## Work request
There is one span to output from the data below: the lines starting at the line with "Where should I click to: Click the 0.9" and ending at the line with "Select the Fireball[3]". Output it exactly, ends included, nothing more.

"""

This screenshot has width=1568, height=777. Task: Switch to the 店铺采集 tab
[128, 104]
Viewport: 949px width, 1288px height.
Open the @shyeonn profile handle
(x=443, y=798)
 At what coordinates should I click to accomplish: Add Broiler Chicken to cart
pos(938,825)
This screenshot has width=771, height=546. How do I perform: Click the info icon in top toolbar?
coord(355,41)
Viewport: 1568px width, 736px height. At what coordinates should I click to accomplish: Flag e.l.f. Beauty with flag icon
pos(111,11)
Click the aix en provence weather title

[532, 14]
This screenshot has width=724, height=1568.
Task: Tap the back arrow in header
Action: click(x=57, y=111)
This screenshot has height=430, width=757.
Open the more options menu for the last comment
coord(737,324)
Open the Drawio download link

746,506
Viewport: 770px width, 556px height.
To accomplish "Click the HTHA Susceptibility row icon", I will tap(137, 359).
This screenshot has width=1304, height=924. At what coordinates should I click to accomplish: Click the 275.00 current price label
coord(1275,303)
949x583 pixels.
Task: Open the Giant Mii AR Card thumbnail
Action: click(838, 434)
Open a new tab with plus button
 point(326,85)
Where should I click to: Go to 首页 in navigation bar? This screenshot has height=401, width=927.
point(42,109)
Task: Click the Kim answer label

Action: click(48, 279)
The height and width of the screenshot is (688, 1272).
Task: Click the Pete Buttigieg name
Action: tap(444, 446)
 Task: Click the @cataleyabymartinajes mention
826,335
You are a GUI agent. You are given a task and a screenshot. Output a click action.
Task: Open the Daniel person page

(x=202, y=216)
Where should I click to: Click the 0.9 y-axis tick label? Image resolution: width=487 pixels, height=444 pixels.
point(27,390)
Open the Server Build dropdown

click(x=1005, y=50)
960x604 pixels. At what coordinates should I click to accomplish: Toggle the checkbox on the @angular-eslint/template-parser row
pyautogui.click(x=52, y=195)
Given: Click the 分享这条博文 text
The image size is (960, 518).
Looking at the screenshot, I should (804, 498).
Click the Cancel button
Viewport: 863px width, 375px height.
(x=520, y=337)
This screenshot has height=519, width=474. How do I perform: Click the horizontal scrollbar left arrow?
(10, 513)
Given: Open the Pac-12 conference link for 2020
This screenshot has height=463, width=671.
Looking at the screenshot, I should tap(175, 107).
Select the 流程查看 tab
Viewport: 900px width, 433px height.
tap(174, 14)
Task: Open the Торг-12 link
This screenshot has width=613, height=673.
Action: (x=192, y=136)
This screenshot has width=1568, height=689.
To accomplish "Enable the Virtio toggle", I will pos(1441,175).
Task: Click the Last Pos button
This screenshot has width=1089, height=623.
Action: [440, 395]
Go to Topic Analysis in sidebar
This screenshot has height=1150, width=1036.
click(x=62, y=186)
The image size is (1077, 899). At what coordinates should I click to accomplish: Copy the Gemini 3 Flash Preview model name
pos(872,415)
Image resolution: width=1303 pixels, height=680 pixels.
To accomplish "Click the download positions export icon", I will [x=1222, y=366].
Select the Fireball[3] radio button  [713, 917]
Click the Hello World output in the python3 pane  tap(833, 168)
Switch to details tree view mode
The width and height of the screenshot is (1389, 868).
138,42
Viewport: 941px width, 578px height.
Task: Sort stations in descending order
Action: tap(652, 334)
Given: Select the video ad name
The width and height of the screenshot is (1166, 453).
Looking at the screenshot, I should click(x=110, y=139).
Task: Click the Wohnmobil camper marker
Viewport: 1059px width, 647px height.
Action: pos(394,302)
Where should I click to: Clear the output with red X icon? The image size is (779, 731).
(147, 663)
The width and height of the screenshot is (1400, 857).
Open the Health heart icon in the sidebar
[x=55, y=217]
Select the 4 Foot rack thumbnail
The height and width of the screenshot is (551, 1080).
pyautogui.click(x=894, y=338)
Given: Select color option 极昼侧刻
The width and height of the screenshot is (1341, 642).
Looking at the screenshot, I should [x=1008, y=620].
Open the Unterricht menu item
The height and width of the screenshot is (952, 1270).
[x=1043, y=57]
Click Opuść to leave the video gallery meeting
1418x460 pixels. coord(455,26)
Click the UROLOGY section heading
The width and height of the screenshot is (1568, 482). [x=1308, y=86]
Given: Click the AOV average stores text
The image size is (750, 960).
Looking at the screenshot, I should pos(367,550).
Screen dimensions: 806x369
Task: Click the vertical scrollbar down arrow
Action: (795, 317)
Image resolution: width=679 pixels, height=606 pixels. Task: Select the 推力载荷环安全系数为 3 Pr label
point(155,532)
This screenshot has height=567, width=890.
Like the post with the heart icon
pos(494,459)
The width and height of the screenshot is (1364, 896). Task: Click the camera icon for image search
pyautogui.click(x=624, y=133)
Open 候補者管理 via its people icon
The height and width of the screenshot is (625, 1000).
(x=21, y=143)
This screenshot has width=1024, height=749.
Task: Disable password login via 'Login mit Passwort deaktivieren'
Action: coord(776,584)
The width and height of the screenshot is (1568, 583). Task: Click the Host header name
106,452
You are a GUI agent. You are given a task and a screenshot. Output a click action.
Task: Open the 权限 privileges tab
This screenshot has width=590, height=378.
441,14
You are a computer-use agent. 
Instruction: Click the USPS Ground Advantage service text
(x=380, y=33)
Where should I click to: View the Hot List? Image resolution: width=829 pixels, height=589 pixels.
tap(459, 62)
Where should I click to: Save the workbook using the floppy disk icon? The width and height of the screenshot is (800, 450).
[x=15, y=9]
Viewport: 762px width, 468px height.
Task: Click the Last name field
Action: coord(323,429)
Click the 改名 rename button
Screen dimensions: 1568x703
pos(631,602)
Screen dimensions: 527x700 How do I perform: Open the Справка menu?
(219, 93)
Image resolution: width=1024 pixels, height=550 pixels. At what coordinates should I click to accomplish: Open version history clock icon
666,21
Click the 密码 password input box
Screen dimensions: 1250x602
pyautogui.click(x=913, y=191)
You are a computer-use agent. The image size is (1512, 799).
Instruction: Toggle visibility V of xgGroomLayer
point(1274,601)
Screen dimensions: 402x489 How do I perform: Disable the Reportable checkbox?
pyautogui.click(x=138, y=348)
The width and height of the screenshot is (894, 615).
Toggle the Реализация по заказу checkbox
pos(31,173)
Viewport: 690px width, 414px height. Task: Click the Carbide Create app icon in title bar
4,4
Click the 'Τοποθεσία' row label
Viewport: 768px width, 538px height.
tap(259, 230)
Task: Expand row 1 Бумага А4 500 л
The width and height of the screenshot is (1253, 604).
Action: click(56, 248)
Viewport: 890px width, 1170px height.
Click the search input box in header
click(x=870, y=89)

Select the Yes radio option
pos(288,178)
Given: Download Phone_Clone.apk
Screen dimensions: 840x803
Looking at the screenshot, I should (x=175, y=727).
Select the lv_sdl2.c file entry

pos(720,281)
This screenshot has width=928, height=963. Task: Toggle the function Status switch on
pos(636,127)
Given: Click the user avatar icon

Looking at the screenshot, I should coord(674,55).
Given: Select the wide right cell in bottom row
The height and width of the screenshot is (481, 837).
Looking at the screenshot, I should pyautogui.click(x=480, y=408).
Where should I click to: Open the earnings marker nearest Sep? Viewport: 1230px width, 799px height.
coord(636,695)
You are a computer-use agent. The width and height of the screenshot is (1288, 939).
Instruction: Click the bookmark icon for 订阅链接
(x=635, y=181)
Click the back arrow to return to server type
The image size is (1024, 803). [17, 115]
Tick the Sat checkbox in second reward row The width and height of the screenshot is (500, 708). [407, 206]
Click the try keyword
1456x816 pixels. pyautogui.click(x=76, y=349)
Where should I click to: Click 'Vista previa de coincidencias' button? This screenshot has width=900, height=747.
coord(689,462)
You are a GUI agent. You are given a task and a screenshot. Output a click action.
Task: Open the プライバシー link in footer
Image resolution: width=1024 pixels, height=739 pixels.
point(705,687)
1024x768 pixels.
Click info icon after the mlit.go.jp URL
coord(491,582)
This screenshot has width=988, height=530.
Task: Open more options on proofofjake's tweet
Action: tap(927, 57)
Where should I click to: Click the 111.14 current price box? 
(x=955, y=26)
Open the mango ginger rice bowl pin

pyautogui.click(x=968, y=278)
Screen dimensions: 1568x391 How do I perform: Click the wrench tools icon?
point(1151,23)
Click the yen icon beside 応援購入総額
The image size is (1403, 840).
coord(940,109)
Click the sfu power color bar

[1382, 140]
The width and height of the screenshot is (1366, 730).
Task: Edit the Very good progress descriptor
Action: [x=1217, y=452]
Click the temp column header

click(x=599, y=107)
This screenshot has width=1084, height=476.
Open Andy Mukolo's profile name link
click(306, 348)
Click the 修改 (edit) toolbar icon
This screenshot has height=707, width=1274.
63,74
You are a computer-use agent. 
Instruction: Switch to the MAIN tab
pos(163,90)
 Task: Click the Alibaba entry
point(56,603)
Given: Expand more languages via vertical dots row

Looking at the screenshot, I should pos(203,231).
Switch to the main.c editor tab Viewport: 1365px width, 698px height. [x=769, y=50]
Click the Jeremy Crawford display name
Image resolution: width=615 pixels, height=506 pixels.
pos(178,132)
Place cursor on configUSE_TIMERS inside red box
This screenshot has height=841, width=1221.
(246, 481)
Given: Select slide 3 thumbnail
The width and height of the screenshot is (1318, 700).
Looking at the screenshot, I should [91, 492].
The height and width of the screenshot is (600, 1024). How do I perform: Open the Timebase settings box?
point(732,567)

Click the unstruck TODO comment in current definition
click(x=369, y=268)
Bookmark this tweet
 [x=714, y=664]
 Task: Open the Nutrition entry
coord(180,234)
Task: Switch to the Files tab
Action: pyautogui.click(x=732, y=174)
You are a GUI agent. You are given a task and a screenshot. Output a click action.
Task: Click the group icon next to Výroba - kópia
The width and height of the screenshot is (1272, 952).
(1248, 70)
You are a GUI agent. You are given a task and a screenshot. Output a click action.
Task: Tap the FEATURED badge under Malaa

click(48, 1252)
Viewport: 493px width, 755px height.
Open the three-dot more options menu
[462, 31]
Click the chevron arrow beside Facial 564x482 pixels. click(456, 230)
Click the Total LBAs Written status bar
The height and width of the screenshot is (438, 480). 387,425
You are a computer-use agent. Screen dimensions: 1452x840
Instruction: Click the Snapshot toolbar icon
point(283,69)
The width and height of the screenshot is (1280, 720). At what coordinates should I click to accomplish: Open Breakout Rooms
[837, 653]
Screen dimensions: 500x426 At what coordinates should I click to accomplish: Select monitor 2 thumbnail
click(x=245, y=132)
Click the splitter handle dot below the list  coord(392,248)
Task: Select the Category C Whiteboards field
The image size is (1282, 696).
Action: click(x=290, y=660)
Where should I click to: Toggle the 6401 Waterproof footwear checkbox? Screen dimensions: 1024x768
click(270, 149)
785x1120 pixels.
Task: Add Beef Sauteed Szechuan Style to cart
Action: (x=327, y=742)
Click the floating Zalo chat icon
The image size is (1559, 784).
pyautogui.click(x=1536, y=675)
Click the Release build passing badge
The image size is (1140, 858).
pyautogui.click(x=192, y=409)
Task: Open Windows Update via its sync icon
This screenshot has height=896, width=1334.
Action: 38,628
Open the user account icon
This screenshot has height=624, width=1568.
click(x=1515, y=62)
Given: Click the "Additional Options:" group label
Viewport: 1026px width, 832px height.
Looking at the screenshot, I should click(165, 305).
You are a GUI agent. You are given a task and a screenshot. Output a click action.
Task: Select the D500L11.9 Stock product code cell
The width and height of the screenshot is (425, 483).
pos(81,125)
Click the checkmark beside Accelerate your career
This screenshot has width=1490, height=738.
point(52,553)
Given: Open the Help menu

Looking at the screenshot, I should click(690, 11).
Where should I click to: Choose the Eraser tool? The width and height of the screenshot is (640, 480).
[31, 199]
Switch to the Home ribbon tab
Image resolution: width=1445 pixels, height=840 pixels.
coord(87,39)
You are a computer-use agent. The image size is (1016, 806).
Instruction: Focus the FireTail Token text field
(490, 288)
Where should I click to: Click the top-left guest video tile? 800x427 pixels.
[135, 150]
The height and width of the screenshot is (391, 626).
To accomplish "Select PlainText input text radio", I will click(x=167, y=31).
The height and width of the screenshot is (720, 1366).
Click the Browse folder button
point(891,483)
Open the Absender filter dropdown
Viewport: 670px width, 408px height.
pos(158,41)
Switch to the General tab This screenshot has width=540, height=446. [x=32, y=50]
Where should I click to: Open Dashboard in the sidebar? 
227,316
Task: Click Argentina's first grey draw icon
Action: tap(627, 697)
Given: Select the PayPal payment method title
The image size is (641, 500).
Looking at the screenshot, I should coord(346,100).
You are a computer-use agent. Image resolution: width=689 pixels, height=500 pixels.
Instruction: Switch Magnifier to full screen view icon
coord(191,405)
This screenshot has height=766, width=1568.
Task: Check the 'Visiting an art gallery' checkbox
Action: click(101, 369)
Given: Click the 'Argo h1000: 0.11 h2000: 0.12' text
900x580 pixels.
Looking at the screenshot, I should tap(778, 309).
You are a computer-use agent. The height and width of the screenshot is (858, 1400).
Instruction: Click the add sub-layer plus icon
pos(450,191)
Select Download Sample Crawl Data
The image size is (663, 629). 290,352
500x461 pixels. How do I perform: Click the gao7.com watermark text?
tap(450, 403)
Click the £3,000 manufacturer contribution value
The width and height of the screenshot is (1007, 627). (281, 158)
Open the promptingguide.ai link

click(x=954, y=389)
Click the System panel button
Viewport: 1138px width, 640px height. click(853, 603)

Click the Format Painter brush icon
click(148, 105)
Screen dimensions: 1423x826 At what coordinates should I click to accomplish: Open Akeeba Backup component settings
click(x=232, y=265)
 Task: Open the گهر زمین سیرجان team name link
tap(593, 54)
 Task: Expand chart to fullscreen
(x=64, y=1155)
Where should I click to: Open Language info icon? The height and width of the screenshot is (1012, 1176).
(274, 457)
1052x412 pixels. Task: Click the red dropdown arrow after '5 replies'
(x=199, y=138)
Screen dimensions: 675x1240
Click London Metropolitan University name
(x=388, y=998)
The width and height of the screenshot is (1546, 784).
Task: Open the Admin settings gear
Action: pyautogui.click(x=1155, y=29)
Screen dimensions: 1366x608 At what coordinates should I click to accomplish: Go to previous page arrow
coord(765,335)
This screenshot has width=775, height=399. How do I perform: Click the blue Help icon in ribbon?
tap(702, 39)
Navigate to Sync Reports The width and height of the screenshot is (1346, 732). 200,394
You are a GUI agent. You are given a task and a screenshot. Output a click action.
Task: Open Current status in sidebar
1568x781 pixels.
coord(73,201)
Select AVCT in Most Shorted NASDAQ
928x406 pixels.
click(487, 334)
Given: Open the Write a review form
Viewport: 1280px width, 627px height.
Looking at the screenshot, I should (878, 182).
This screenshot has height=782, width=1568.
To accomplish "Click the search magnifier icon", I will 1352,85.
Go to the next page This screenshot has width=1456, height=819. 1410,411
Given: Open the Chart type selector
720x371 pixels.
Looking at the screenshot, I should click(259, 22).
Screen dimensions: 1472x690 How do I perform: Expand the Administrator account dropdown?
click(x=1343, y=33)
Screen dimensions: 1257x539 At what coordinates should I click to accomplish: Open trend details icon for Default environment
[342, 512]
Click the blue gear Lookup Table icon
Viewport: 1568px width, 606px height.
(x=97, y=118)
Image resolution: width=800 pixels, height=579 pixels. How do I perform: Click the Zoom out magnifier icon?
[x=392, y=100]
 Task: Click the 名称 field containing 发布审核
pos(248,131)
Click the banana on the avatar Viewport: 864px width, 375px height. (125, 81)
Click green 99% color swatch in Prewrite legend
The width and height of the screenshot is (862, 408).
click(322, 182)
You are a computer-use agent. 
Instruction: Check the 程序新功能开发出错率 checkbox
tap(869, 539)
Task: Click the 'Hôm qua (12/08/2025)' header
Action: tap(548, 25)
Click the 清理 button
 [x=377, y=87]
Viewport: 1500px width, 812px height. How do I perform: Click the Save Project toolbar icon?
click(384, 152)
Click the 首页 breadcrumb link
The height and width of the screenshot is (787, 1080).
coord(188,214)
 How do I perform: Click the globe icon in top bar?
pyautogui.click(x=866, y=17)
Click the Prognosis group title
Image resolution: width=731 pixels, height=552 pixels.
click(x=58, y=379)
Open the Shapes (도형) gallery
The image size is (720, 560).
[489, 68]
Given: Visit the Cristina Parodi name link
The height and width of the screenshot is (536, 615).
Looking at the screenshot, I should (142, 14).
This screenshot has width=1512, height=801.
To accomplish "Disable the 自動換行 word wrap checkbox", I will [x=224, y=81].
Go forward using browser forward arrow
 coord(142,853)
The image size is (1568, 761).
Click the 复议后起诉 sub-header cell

"""

## Expected output
Where should I click to: Click the 0.9 y-axis tick label? Image resolution: width=487 pixels, height=444 pixels.
point(27,390)
Open the Server Build dropdown

click(x=1005, y=50)
960x604 pixels. At what coordinates should I click to accomplish: Toggle the checkbox on the @angular-eslint/template-parser row
pyautogui.click(x=52, y=195)
Given: Click the 分享这条博文 text
The image size is (960, 518).
Looking at the screenshot, I should (804, 498).
Click the Cancel button
Viewport: 863px width, 375px height.
(x=520, y=337)
This screenshot has height=519, width=474. How do I perform: Click the horizontal scrollbar left arrow?
(10, 513)
Given: Open the Pac-12 conference link for 2020
This screenshot has height=463, width=671.
Looking at the screenshot, I should tap(175, 107).
Select the 流程查看 tab
Viewport: 900px width, 433px height.
tap(174, 14)
Task: Open the Торг-12 link
This screenshot has width=613, height=673.
Action: (x=192, y=136)
This screenshot has width=1568, height=689.
To accomplish "Enable the Virtio toggle", I will pos(1441,175).
Task: Click the Last Pos button
This screenshot has width=1089, height=623.
Action: [440, 395]
Go to Topic Analysis in sidebar
This screenshot has height=1150, width=1036.
click(x=62, y=186)
The image size is (1077, 899). At what coordinates should I click to accomplish: Copy the Gemini 3 Flash Preview model name
pos(872,415)
Image resolution: width=1303 pixels, height=680 pixels.
To accomplish "Click the download positions export icon", I will [x=1222, y=366].
Select the Fireball[3] radio button  [713, 917]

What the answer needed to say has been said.